The next step would be to refuse to route mail other than to a digital address.

Next step, allow users to have short-lived, throwaway digital addresses which are nest to worthless to harvesters, who have mere weeks to act on them.

The post office should conceal the real addresses, not allowing outsiders access to the database. You shouldn't have to tell someone where you live in order to receive something by mail from them.

Nice idea but (according to the article) that's not how it works:

> Under the system, users can input these seven-digit codes on online shopping websites, and their addresses will automatically appear on the sites.

So the sites still use the physical address. In fact, the postal service itself doesn't even use the code.

The purpose is to simplify form input on websites, which was already solved by browser autocomplete.

Browser autocomplete works Really Badly for Japanese addresses (no standardized way of inputting addresses, including which font to use), so it should solve one major problem in Japan.

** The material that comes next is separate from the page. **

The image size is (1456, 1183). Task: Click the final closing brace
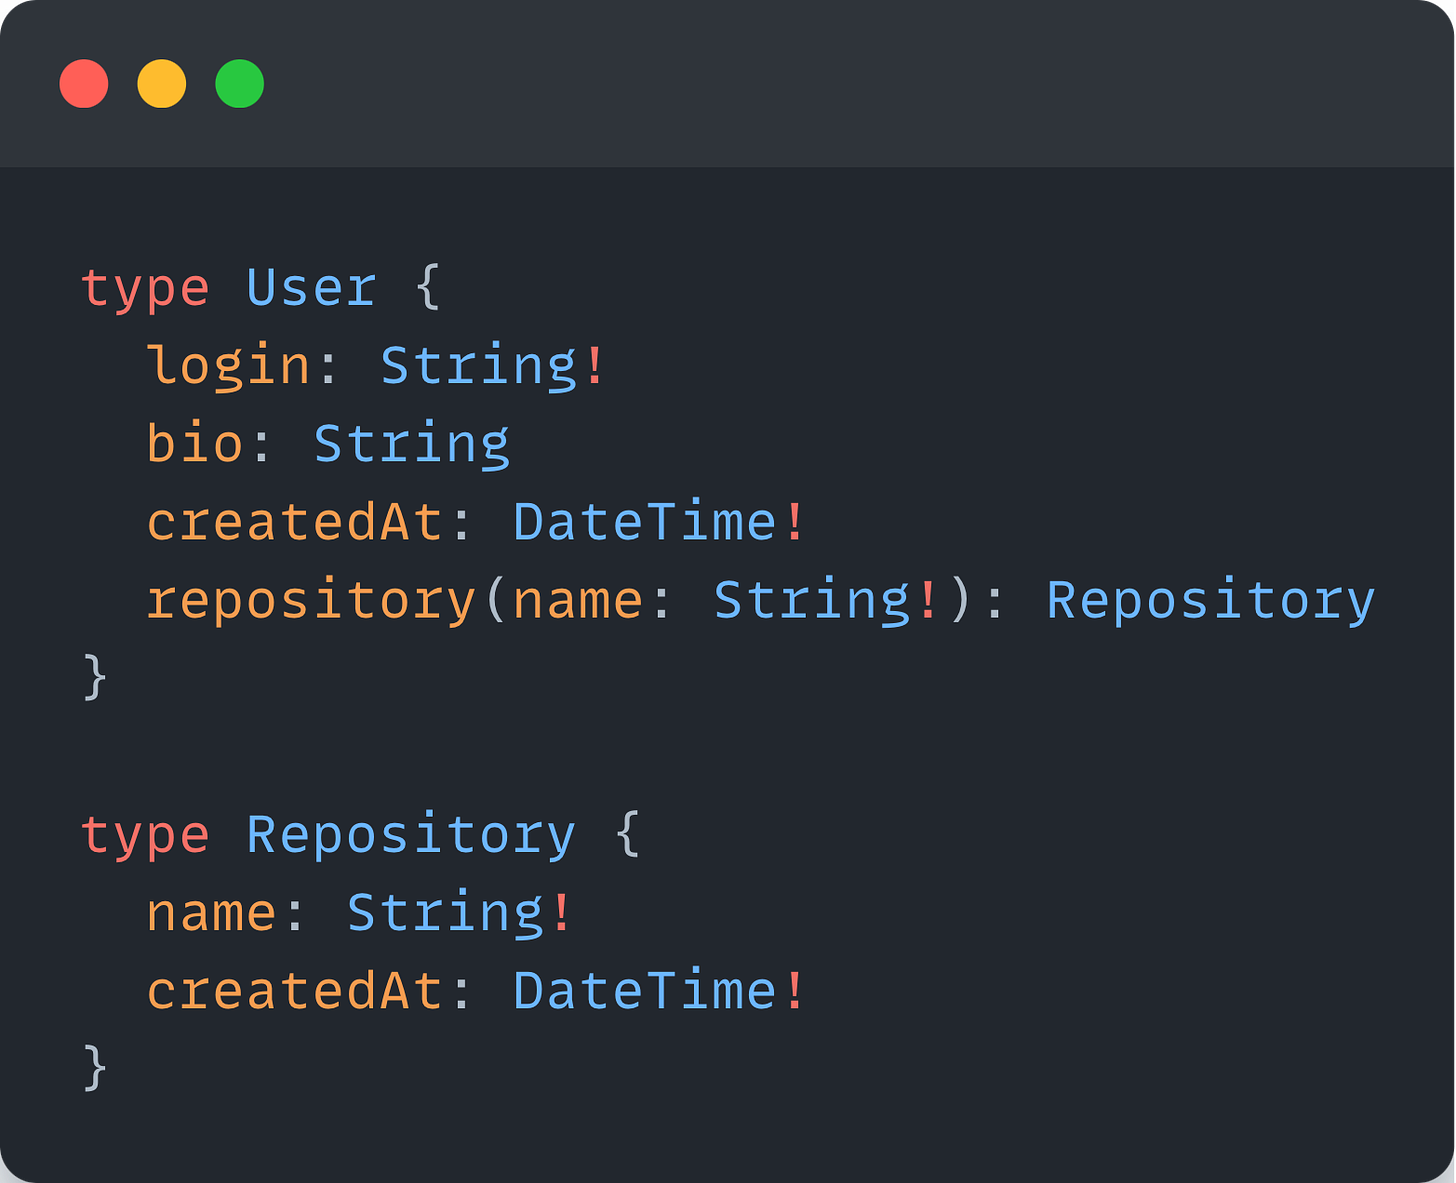(x=95, y=1068)
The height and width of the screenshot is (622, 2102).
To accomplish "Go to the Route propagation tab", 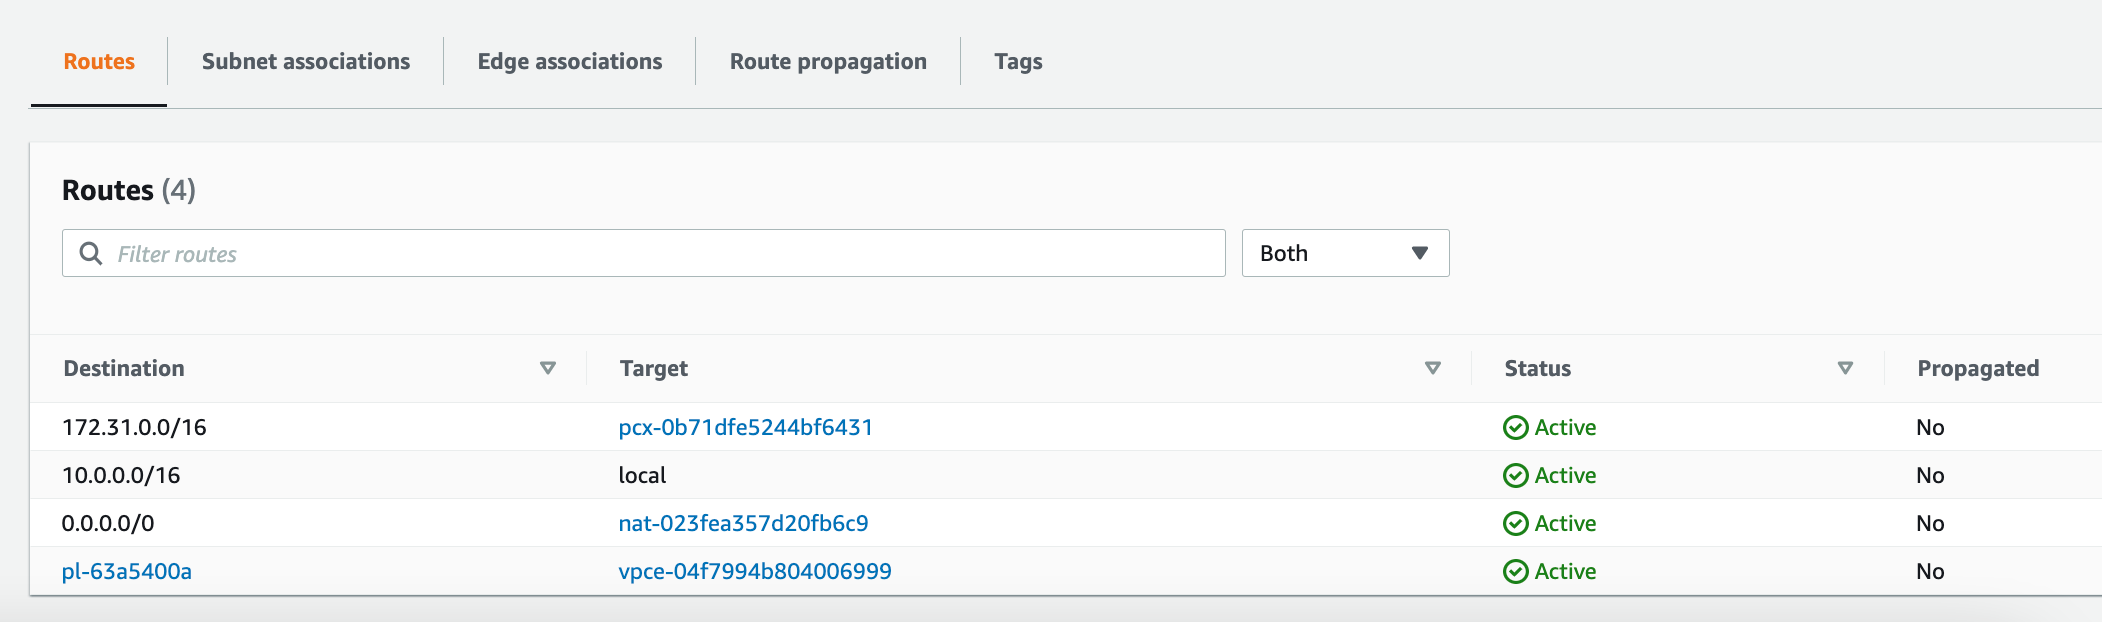I will 828,62.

That's different from e.g. my home country. Or almost anywhere else, for that matter.

TIL, I didn't know the situation was particularly bad in Japan.

I suppose the 'digital address' is solving the problem by effectively standardizing the input format.

Well Japan's physical address system everywhere except Kyoto is complete insanity. Every level get assigned numbers based on build order so block 6 can be across town from block 7 for no apparent reason.

Feel free to have any addressing system you like; it need not be number, street, city, state/province like many western countries. But it should at least make some logical sense.

I've lived in a town in the US that did the same thing. House numbers were assigned based on the order that properties were built up or split, so you had a lot of places where you'd have several houses in a row that had consecutive numbers, and then the next house would have a much higher number. One of my neighbors had lived there for decades, his house number was in the triple digits. Mine was 5 digits. Neighbor next to me was also 5 digits, but several thousand higher than mine because his house was built almost a decade after mine.

As a sister post said, the build order is that logical reason.

> so block 6 can be across town from block 7 for no apparent reason.

The time when they were built is the reason

I know but the only benefit of doing that is in the file cabinet in the government office you can easily determine which buildings are the oldest.

For every other possible use of addresses that system is much much much worse than the other systems in common use.

Why make life hard?

there's already an address alias system that things like Mercari (think Japanese eBay) has.

You buy something from somebody, they get a QR code and use that to get a delivery label. Delivery label doesn't have your address on it, only the delivery company knows where it's going.

Obviously it doesn't prevent something like "there's an airtag in the box" but it does prevent you having to tell the person selling you a used copy of Resident Evil 5 where you live.

arrange all people in a graph with distance of how well they 'know' each other. Then divide the graph into subnets, and implement an addressing scheme akin to IP v4.

Now we can have masked access-list, and block lists.